La voix de velours de Madilu System, ce timbre unique qui a bercé des générations de mélomanes à travers l’Afrique et au-delà, résonne toujours dans les cœurs. Pourtant, derrière cette mélodie enivrante et cet héritage musical indéniable, se cache une réalité bien plus amère, une dissonance qui interpelle l’ensemble de la scène artistique congolaise. La récente confirmation que l’artiste, de son vrai nom Madilu Bialu Jean de Dieu, n’était pas affilié à la Société des auteurs, compositeurs et éditeurs de musique (SACEM) jette une lumière crue sur le sort réservé aux créateurs et à leurs ayants droit.

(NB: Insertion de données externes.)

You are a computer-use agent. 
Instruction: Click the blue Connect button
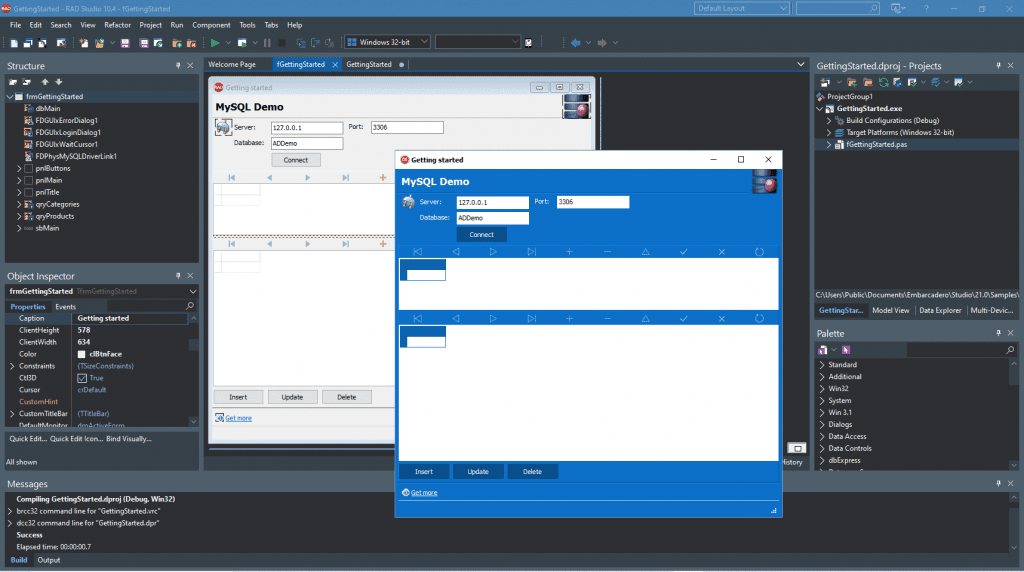[x=481, y=234]
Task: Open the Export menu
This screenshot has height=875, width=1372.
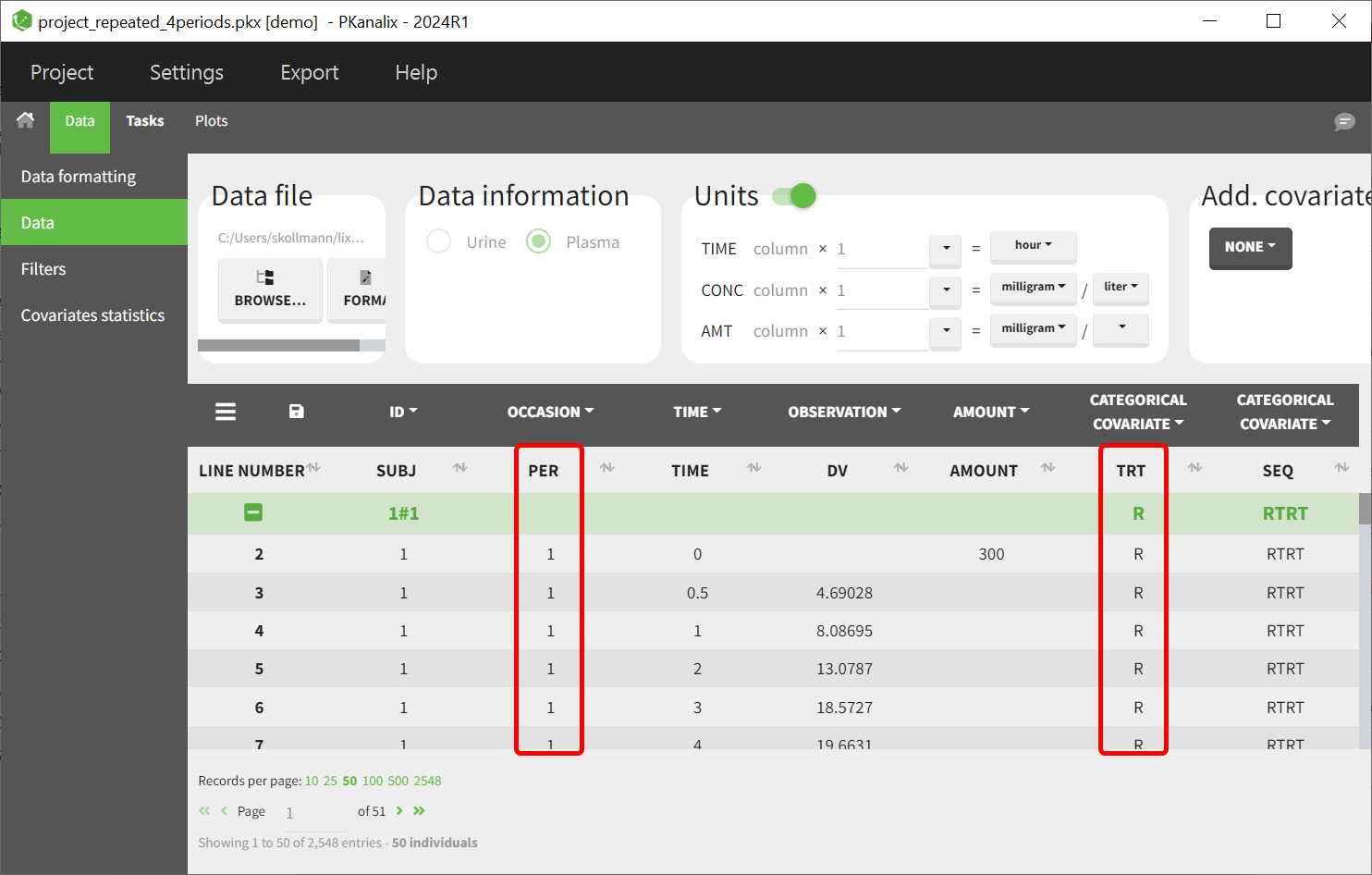Action: tap(309, 72)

Imaginez un instant : des dizaines de titres, de “Pardon” à “Faux Pas”, diffusés sur les ondes des radios, joués dans les soirées, reproduits sur des supports physiques ou numériques… et aucun centime ne remonte à la famille de celui qui a donné vie à ces chefs-d’œuvre. C’est le paradoxe tragique qui frappe aujourd’hui les héritiers de Madilu System. Ses œuvres continuent de vivre, de se diffuser, d’être interprétées, mais sans que cela ne génère la moindre rétribution pour ses proches. L’héritage Madilu System est ainsi amputé d’une dimension cruciale : celle de la juste rémunération pour l’exploitation de son travail.

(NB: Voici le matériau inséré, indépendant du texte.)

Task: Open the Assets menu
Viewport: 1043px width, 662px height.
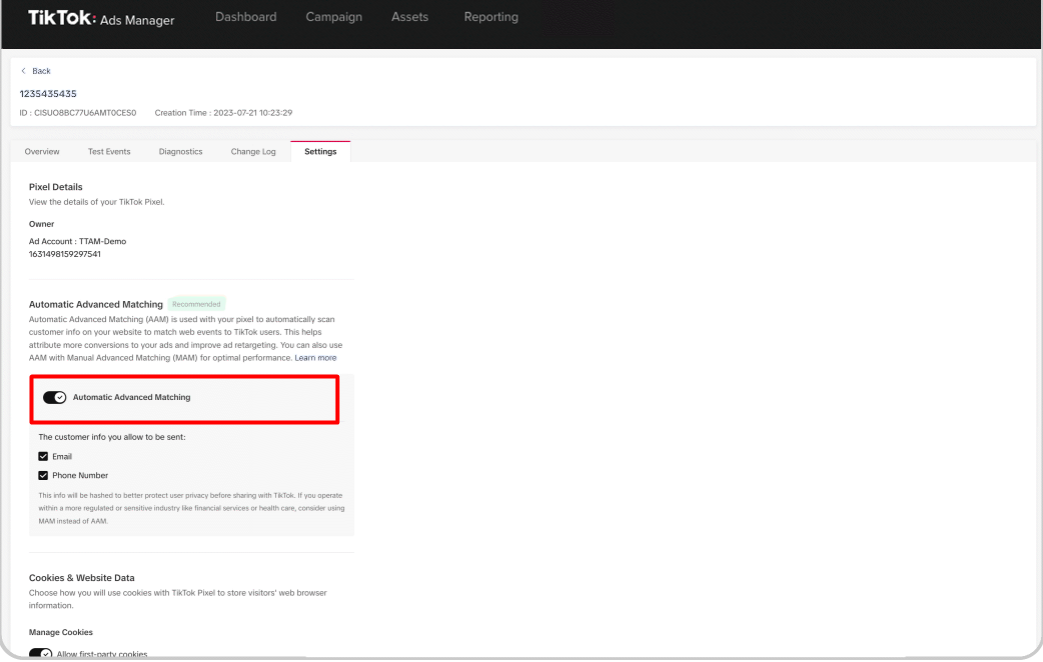Action: pos(409,17)
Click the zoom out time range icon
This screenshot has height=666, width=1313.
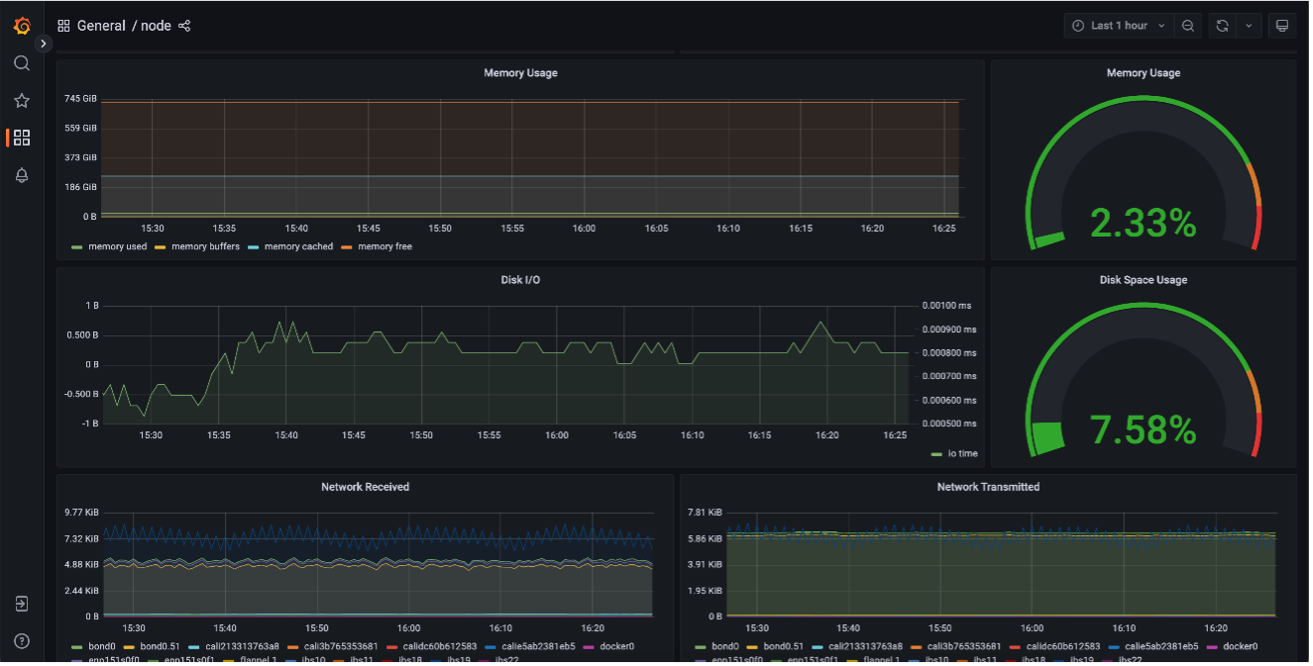click(1187, 26)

Comment une telle situation a-t-elle pu se produire pour un artiste de cette envergure, produit en partie en France ? La réponse est aussi simple qu’édifiante. Adhérer à la SACEM, la société française de gestion collective, nécessitait une démarche proactive et un investissement initial modeste – aux alentours de 115 euros à l’époque. Une formalité qui, pourtant, n’a pas été accomplie. Pire encore, une enquête sur le site de la SACEM révèle qu’une trentaine de chansons de Madilu y sont répertoriées, déclarées par ses producteurs. L’ironie est cinglante : les arrangements, signés par des collaborateurs comme Denewade, ont probablement permis à ces derniers de percevoir des droits d’auteur Madilu, tandis que le principal intéressé, l’auteur-compositeur-interprète, en était exclu.

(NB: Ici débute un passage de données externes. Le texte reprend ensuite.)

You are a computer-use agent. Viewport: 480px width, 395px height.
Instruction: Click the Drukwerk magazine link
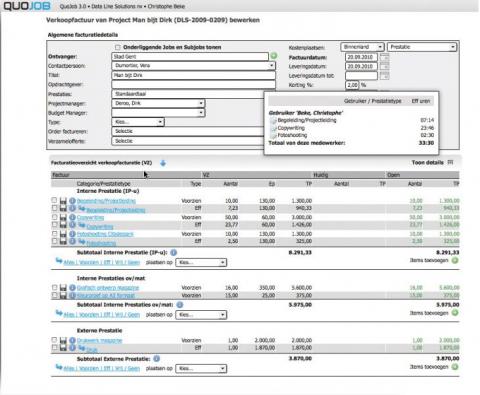click(x=99, y=341)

Ce cas n’est malheureusement pas isolé. Il symbolise le sort de nombreux musiciens congolais droits d’auteur, dont la notoriété internationale contraste violemment avec une précarité administrative et juridique face aux mécanismes de protection. Beaucoup de ces géants de la rumba et de la musique congolaise, produits ou diffusés en Europe, naviguent en dehors des systèmes de gestion qui pourraient sécuriser leurs revenus et ceux de leurs familles. La question se pose alors avec acuité : à qui profite réellement l’exploitation de ce patrimoine musical colossal ?

Le système lui-même montre ses limites dans le contexte africain. Pour que les SACEM artistes congolais fonctionne, il faudrait que l’ensemble de la chaîne joue le jeu : les producteurs de disques, mais aussi et surtout les organisateurs de concerts, les promoteurs de soirées dans la diaspora, les médias. Or, une écrasante majorité des événements mettant en scène la musique congolaise ne sont pas déclarés aux sociétés de gestion. Les droits ne sont donc pas collectés, créant un vide abyssal entre la création et sa rémunération.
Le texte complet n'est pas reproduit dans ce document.